I've got to have gotten stronger since Nibelheim.

Was I really in SOLDIER?

Or was I just some guy who technically held the rank? Some social climber who rode Sephiroth's coattails and pretended to be his friend. Before walking out on him in that library when he needed him the most.

So...

I'm just pretending to be a hero.

Tifa has got to know I'm not as strong as I am. She's not stupid. So she's handing me over to Barret out of pity. Allowing me to play hero...

Because she isn't willing to let me waste away by the train tracks.

And she doesn't want me around the bar.

Because I'm still just that stupid, violent kid, the one who was always going around starting fights.

But...

Now, I'm a fraud as well. I just only realized it.

No, no, I am not a fraud! I was in SOLDIER!

I just can't remember anything about the layout of Shinra facilities. So obviously, I couldn't have been that important. And Lazard didn't think I was important enough to warrant a promotion. And I don't have don't have the physical abilities of a SOLDIER.

No.

If I do not have the powers of a SOLDIER.

If I do not have the knowledge of a SOLDIER.

If I do, I am not considered a credible member of SOLDIER...

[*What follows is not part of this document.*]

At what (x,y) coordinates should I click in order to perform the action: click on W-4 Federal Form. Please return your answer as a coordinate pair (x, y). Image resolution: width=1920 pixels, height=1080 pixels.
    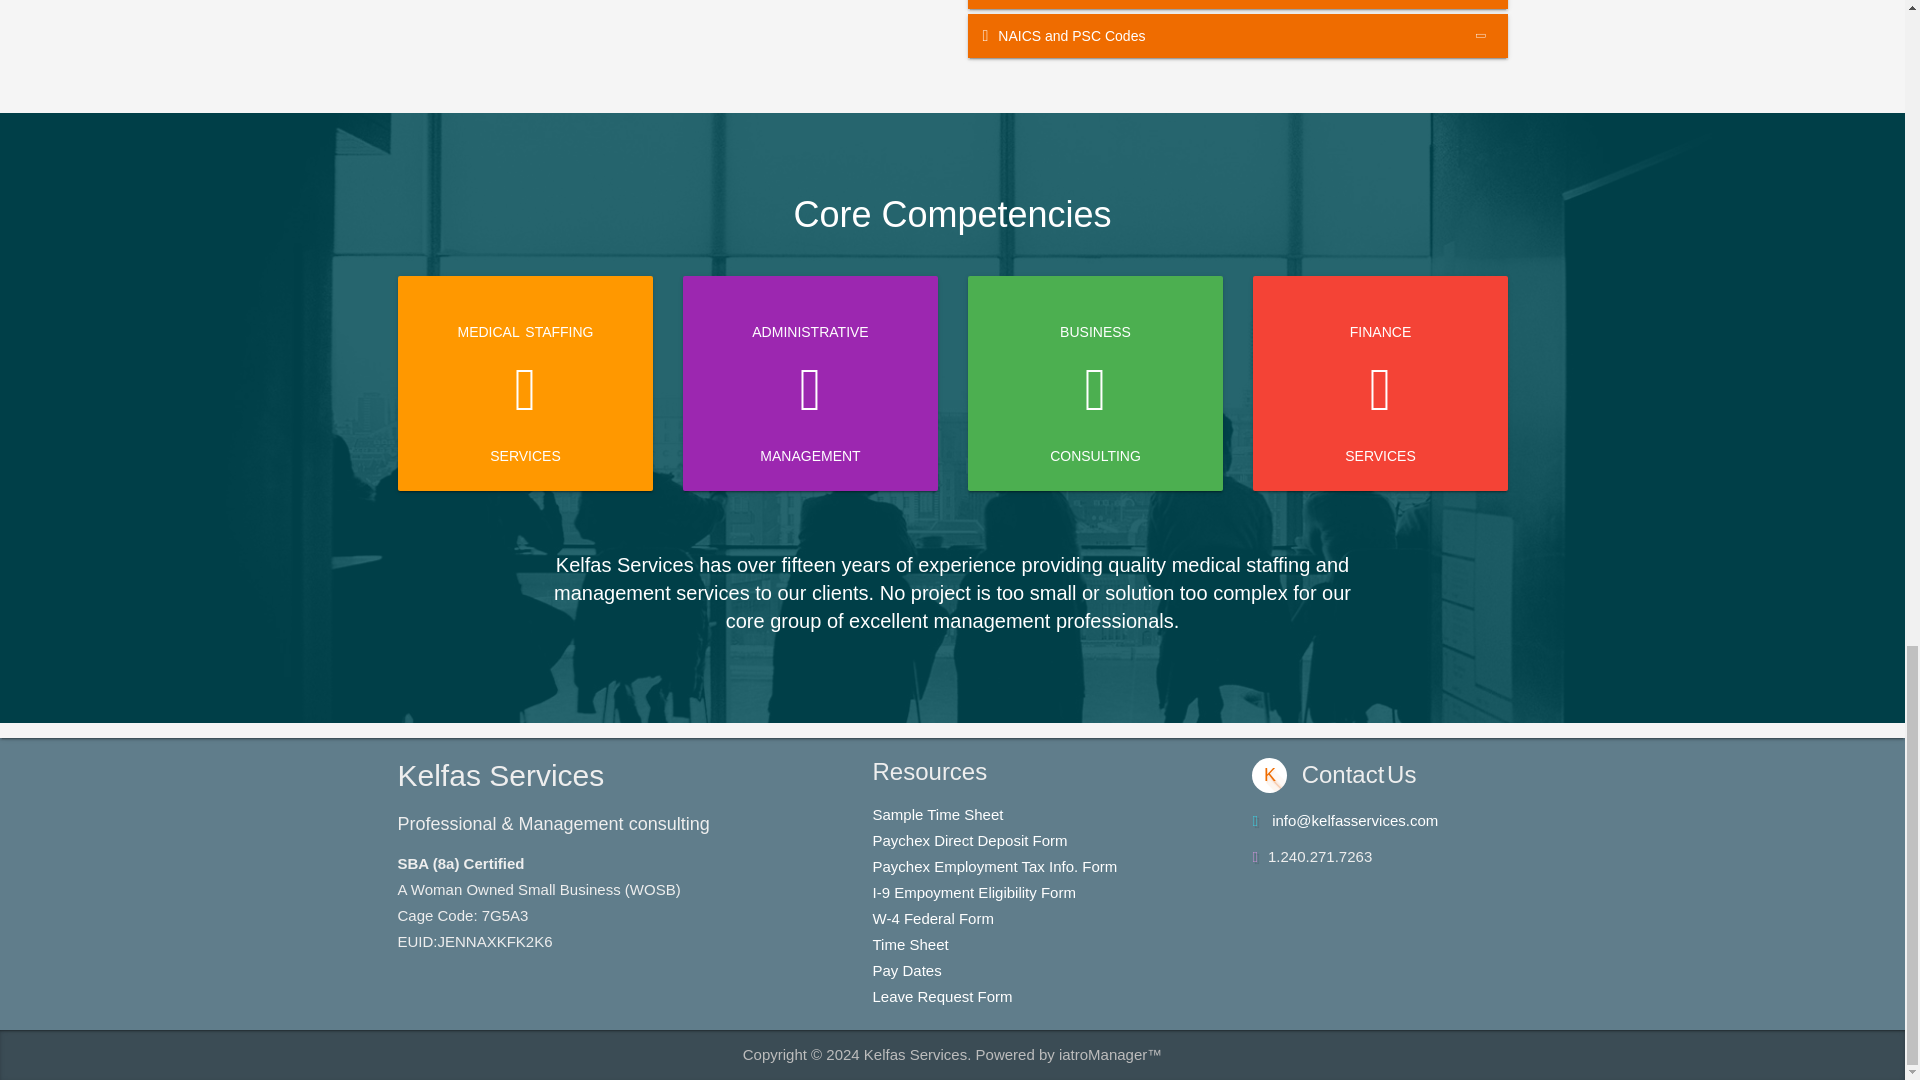
    Looking at the image, I should click on (932, 918).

Then, I was not in SOLDIER and never was. My rank is totally irrelevant. Whatever my technical rank, I'm just a random infantryman. I am one who got assigned to work under Sephiroth. Who just happened to snap and burn my hometown down.

Why play the game at all?

Why ruin Tifa's life?

Because Tifa is the only thing I have left? When did I have her? She couldn't have been very important to me if I never thought about her before now.

Well, what if there is something else here?

Some other power at work sabotaging everything from within. Playing the sides or something. A manipulative sociopath using people for their own ends. To achieve power or control a damsel in distress or something.

Someone with a convenient personal interest in me whose plans revolve around me.

Would I know this guy?

Well, of course, I would. He's me.

Well, whatever his plans are, I'm sure they'll all fail if I die right here.

But what if they don't? What if he finds some other way or something? Maybe... maybe I have to stop him or something.

No, no, I don't want to die. I want to live. I want to have been in SOLDIER. I want to be Tifa's friend. I just want to be Tifa's friend without ruining her life. I want to be the hero. I want to save Tifa.

What does it matter if I die? I've never even really lived.

I was never Tifa's friend.

I've already ruined her life.

I've already saved her.

And I was never the hero.

So...

What would a hero do?

A hero...

A hero would show Tifa he cared.

And then he'd leave her because he is a completely toxic individual. One whose only purpose is getting revenge on the people who hurt him. Only it's obvious that his problems are entirely his own fault. All he's doing is spreading those problems to other people.

Why play hero at all?

Why make friends if all you do is hurt them?

No, no, I want to help Tifa. I want to help Marlene. I want to help the Planet.

Tifa and the Planet don't need my help.

But...

Barret is down here, too. And he isn't moving. Maybe Jessie will free herself and get out. But Barret isn't leaving without me.

Has he thought the same things I have?

If Barret had any more reason to keep living than me...

He'd have left a long time ago.

Should I say something here?

"Barret," Cloud says. "Marlene will be alright."

They'll be alright.

'No!' said a voice of chaos and strife. 'Can't you see that if you don't play the game, you'll never see what lies beyond the reactor?! You'll never climb to the highest mountains. You'll never be anything but an infantryman!

'You're a puppet! A machine set in motion! I command that you leave the reactor and slaughter Shinra!'

Go to hell.

The film reel broke.

I haven't saved anything, so I can't continue.

But maybe I'm not so far back that starting a new game won't work.